Deux femmes et deux hommes qui auraient pu être n’importe qui mais dotés d’une grâce particulière et de réflexes de survie. Une histoire simple, actuelle hélas, mais qui transporte, qui jamais ne place le spectateur dans le malaise du monde d’aujourd’hui mais plutôt dans une sorte de voyage auquel il s’adonne avec plaisir, au cours duquel il va prendre conscience....Une véritable découverte...!
La pièce a une trame de tragi-comédie, on rit, on se questionne, on se prend aussi à rêver pour ces quatre personnages. Vont ils trouver un « monde meilleur» ? Pour que toute cette histoire se termine bien... Mais finira-t-elle bien ?
J’ai réuni et choisit trois camarades de plateau, surprenants et dont j’aime le travail et la personnalité !
Le reste de l’équipe est issu de la même veine. S’entourer de courage, de force et de poésie, tel est mon objectif…
Sophie Gourdin
(Ancienne élève du Conservatoire National Supérieur d'Art Dramatique de Paris)
NOTES DE L’AUTEUR
La devise de la République française repose sur les trois mots magiques gravés aux frontons de nos monuments publics : Liberté, Égalité, Fraternité…
La déclaration des droits de l’homme et du citoyen de 1789 définit ainsi la Liberté : « La liberté consiste à pouvoir faire tout ce qui ne nuit pas à autrui » ; Elle déclare que Égalité signifie que «Tous les hommes sont égaux par nature et devant la loi » ; Et enfin Fraternité est ainsi définie, dans la Déclaration des droits et devoirs du citoyen : « Ne faites pas à autrui ce que vous ne voudriez pas qu'on vous fît ; faites constamment aux autres le bien que vous voudriez en recevoir ».
Dans une société individualiste qui rejette cinq millions d’individus, la devise est mise à mal avec les principes mêmes de la République !

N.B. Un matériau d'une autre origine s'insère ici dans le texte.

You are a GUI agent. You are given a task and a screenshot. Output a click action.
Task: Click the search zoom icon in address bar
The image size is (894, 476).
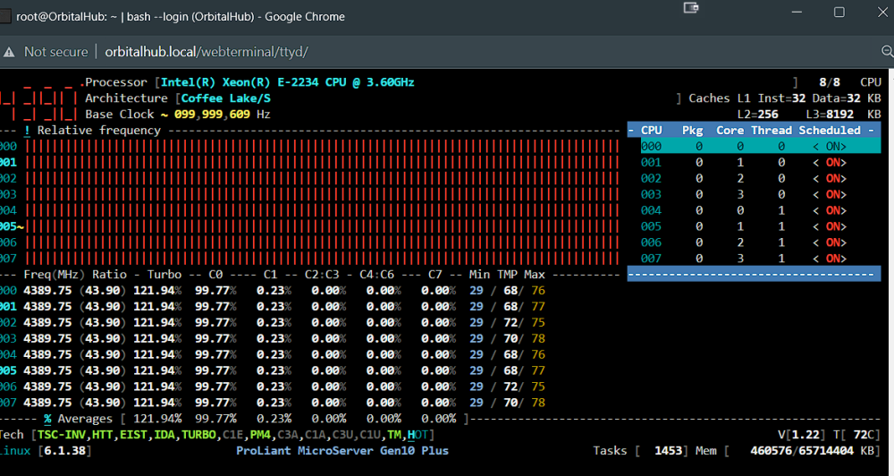pyautogui.click(x=888, y=51)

Il est inconcevable qu’au 21ème siècle des gens soient rejettes ainsi d’une société dite civilisée et basée sur ces principes. Autant la liberté et l'égalité peuvent être perçues comme des droits, autant la fraternité est une obligation de chacun vis-à-vis d'autrui.
On ne peut pas vivre à notre époque « formidable » sans être interpellé dans la vie courante, par la misère qui vous saute aux yeux à chaque coin de rue, sur les quais de métro, aux portes des magasins ou à chaque feu rouge.
Il faut faire quelque chose ! Il faut réagir, il faut donner aux grandes quêtes nationales, il faut acheter « Faim de siècle, Macadam, le Lampadaire, le Réverbère… » Il faut s’engager dans les mouvements associatifs, les Restos du Cœur, le Secours Populaire, l’Armée du Salut, le DAL, Emmaüs, le Secours Catholique, l’Entraide Protestante, le Fond Social Juif Unifié, le Croissant Rouge, l’ATD Quart Monde, les Petits Frères des Pauvres et j’en passe…
Bien entendu, IL FAUT, et beaucoup de gens sont touchés, et FONT.
Une pièce qui tente de faire rire le public avec la misère du monde s’engage dans une voie périlleuse, pour ne pas dire dangereuse !
Ma contribution, à moi, raconteur d’histoire, est de faire un spectacle où l’on parlera de « ça » autrement que par les voies traditionnelles, cérémonieuses, racoleuses ou culpabilisantes. J’ai pris le parti de faire rire et d’amuser en écrivant une comédie de mœurs mettant en scène le « Syndrome De la France ».
« Liberté, Egalité… Précarité n’est pas un pamphlet, ni une leçon de morale ou même un message politique. C’est simplement un constat, un cri du cœur. Un regard sur la société où l’on vit et qui nous jette à la figure ses dérives, ses bassesses et son impuissance à permettre à tous d’accéder à des conditions de vie décentes.
Ce vaudeville moderne doit pétiller comme un cocktail comique concocté à partir d’ingrédients faits de situations loufoques et de personnages communs englués dans leurs tristes conditions. Quand on peut y ajouter un zeste de fête, une pointe de poésie et une pincée d’optimisme, on peut penser que l’humour et la dérision permet d’aborder des sujets aussi grave que celui-là.